### TEXT SHOWN
Image by David McBee

It will be interesting to closely watch how this plays out in the next year, especially as the world is vastly different compared to just over 10 years ago (during the last crisis, 07/08); the first Iphone had only just been released, Facebook, Twitter and others were in their early stages and Bitcoin, well, Bitcoin itself did not exist yet. We now have a wealth of blockchain startups (e.g. BABB, VeChain, Zilliqa, Crypto.com, etc) and even scaleups, large corporate giants exploring their own ways in which they might interact with this technology, be it in the form of developing their own DApps (with the rise of new programming languages like Solidity) or creating a private blockchain of their own.

### DATA PROVIDED
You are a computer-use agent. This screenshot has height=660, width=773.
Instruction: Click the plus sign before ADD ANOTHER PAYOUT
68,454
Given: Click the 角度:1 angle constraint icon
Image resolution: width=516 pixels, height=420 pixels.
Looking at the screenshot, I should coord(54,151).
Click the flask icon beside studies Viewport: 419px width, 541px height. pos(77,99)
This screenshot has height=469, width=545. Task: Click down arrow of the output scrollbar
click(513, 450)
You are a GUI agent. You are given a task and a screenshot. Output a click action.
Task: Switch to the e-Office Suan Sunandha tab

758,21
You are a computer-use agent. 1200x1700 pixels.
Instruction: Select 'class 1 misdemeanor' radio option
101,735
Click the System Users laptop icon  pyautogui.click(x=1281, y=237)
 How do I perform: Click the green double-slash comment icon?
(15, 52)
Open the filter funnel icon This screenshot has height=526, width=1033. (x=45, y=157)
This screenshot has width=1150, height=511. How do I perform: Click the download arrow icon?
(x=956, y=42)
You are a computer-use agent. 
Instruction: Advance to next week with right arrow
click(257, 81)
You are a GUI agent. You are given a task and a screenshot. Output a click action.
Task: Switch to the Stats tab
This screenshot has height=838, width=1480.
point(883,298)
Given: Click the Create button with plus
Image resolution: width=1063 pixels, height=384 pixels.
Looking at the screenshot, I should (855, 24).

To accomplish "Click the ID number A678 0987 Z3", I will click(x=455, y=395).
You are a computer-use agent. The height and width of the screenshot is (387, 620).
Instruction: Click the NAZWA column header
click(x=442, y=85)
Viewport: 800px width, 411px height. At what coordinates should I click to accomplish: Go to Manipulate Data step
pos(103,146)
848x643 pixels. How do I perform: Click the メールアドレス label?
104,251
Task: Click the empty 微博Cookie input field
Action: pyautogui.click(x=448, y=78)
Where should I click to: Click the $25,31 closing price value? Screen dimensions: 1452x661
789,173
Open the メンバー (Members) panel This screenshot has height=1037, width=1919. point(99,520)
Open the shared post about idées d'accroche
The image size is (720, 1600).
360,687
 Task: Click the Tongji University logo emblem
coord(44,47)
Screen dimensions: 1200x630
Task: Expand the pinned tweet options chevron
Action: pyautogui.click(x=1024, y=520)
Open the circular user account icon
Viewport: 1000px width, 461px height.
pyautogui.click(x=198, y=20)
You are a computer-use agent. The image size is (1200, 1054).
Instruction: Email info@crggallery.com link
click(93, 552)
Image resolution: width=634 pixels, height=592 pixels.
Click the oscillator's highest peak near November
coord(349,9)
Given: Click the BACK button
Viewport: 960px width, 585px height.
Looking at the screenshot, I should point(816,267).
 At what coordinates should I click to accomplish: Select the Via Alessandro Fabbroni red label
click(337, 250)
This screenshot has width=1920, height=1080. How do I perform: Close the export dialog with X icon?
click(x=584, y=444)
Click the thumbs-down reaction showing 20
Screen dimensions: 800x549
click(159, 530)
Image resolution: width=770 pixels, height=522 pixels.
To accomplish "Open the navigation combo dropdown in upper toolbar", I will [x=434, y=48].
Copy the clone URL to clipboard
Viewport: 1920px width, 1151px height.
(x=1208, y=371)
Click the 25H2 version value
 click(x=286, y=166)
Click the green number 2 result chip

### TASKS TO COMPLETE
1) Return every line of the entries that contains the string "resolution", matching its case.
2) Extend the blockchain passage onward from its final sentence.

### ANSWERS FOR THIS EXERCISE
1)
Image resolution: width=516 pixels, height=420 pixels.
Image resolution: width=1063 pixels, height=384 pixels.
Image resolution: width=634 pixels, height=592 pixels.
Image resolution: width=770 pixels, height=522 pixels.

2)
Fintech was more or less born out of 2008’s ‘Great Recession’, a revolution to innovate, democratise and bring back integrity to the world of finance. Freetrade Team’s Viktor Nebehaj and Toby Steinberg reflect on this in ’10 years on, fintech hasn’t really delivered’. Part of that revolution are Freetrade, challenger banks (e.g. Monzo), money transfer companies (e.g. Transferwise) as well as equity crowdfunding platforms such as Crowdcube. The latter brings us to yet another industry segment that did not exist. Besides the above there are numerous examples of industries, sometimes entirely new ones, that were looking completely different 10 years ago or have giant niches that did not exist (think Uber, Airbnb, Deliveroo, etc. etc.)

How will all the startups that have popped up during the last 10 years weather the crisis, how will central banks react, what will governments’ contingency planning be, are just some of the questions that reverberate through my head. While smaller business are likely to be more agile when it comes to going into hibernation mode to ‘get through colder times’, it will inevitably lead to job losses as burn rates need to be reduced. Larger organisations will likely already have ‘restructered’ in the past months and others will continue to do so. In addition, now, more than ever before, there are a pool of freelancers working in the ‘gig economy’ that are not necessarily protected from sudden income loss. What will happen if assignments become scarce.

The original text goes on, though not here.